(Records from a data collection)
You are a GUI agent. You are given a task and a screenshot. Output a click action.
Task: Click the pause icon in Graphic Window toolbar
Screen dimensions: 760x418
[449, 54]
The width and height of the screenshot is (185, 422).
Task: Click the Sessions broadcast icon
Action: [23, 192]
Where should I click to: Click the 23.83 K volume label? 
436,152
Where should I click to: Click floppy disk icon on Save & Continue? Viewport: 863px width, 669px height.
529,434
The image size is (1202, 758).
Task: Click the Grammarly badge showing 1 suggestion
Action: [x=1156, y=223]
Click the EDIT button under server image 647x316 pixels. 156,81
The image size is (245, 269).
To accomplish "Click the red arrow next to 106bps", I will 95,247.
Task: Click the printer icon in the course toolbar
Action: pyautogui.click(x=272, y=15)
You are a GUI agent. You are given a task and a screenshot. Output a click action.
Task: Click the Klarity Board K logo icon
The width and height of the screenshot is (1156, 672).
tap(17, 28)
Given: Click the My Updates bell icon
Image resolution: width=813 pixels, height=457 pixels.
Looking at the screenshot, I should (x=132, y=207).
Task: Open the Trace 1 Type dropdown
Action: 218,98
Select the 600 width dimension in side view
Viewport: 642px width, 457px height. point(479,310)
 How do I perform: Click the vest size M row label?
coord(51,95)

(About this task): Among the entries above, copy exactly only the lines starting with the one containing "Where should I click to: Click floppy" and going through the one containing "Click the EDIT", both ends included.

(Result of the exercise):
Where should I click to: Click floppy disk icon on Save & Continue? Viewport: 863px width, 669px height.
529,434
The image size is (1202, 758).
Task: Click the Grammarly badge showing 1 suggestion
Action: [x=1156, y=223]
Click the EDIT button under server image 647x316 pixels. 156,81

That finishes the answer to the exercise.